_Records for the exercise_
┌──
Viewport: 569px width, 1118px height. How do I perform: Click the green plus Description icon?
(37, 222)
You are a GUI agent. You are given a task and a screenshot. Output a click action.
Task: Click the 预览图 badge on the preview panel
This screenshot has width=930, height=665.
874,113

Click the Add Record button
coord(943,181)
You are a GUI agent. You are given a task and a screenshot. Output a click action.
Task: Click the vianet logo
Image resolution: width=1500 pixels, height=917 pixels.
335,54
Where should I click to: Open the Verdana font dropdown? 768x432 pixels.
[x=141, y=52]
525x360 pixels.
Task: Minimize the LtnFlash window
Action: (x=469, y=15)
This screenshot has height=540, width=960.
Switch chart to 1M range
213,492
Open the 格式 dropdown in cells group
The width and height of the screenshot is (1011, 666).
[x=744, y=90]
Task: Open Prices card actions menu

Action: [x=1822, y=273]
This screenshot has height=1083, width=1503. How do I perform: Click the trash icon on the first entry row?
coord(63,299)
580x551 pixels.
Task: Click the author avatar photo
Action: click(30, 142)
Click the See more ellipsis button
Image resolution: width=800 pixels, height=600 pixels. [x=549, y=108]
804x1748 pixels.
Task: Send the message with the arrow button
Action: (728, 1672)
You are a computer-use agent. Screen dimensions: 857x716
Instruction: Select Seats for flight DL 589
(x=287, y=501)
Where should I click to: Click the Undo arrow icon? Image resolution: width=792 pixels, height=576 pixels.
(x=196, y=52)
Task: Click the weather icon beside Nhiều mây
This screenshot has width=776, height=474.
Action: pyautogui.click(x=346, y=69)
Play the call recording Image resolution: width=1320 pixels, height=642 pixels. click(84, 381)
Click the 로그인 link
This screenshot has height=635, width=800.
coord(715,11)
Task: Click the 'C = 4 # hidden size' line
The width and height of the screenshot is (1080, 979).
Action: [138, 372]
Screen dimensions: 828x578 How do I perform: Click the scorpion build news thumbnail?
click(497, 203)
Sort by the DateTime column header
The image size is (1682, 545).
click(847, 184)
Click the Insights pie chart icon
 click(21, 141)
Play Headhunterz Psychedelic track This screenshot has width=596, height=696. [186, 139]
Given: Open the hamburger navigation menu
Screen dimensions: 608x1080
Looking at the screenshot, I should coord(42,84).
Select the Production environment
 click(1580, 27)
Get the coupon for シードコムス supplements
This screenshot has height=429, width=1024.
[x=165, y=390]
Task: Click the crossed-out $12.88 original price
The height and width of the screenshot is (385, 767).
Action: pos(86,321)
└──
Make a verbatim copy of each record.

Viewport: 569px width, 1118px height. How do I perform: Click the green plus Description icon?
(37, 222)
You are a GUI agent. You are given a task and a screenshot. Output a click action.
Task: Click the 预览图 badge on the preview panel
This screenshot has width=930, height=665.
874,113

Click the Add Record button
coord(943,181)
You are a GUI agent. You are given a task and a screenshot. Output a click action.
Task: Click the vianet logo
Image resolution: width=1500 pixels, height=917 pixels.
335,54
Where should I click to: Open the Verdana font dropdown? 768x432 pixels.
[x=141, y=52]
525x360 pixels.
Task: Minimize the LtnFlash window
Action: (x=469, y=15)
This screenshot has height=540, width=960.
Switch chart to 1M range
213,492
Open the 格式 dropdown in cells group
The width and height of the screenshot is (1011, 666).
[x=744, y=90]
Task: Open Prices card actions menu

Action: [x=1822, y=273]
This screenshot has height=1083, width=1503. How do I perform: Click the trash icon on the first entry row?
coord(63,299)
580x551 pixels.
Task: Click the author avatar photo
Action: click(30, 142)
Click the See more ellipsis button
Image resolution: width=800 pixels, height=600 pixels. [x=549, y=108]
804x1748 pixels.
Task: Send the message with the arrow button
Action: (728, 1672)
You are a computer-use agent. Screen dimensions: 857x716
Instruction: Select Seats for flight DL 589
(x=287, y=501)
Where should I click to: Click the Undo arrow icon? Image resolution: width=792 pixels, height=576 pixels.
(x=196, y=52)
Task: Click the weather icon beside Nhiều mây
This screenshot has width=776, height=474.
Action: pyautogui.click(x=346, y=69)
Play the call recording Image resolution: width=1320 pixels, height=642 pixels. click(84, 381)
Click the 로그인 link
This screenshot has height=635, width=800.
coord(715,11)
Task: Click the 'C = 4 # hidden size' line
The width and height of the screenshot is (1080, 979).
Action: [138, 372]
Screen dimensions: 828x578 How do I perform: Click the scorpion build news thumbnail?
click(497, 203)
Sort by the DateTime column header
The image size is (1682, 545).
click(847, 184)
Click the Insights pie chart icon
 click(21, 141)
Play Headhunterz Psychedelic track This screenshot has width=596, height=696. [186, 139]
Given: Open the hamburger navigation menu
Screen dimensions: 608x1080
Looking at the screenshot, I should coord(42,84).
Select the Production environment
 click(1580, 27)
Get the coupon for シードコムス supplements
This screenshot has height=429, width=1024.
[x=165, y=390]
Task: Click the crossed-out $12.88 original price
The height and width of the screenshot is (385, 767).
Action: pos(86,321)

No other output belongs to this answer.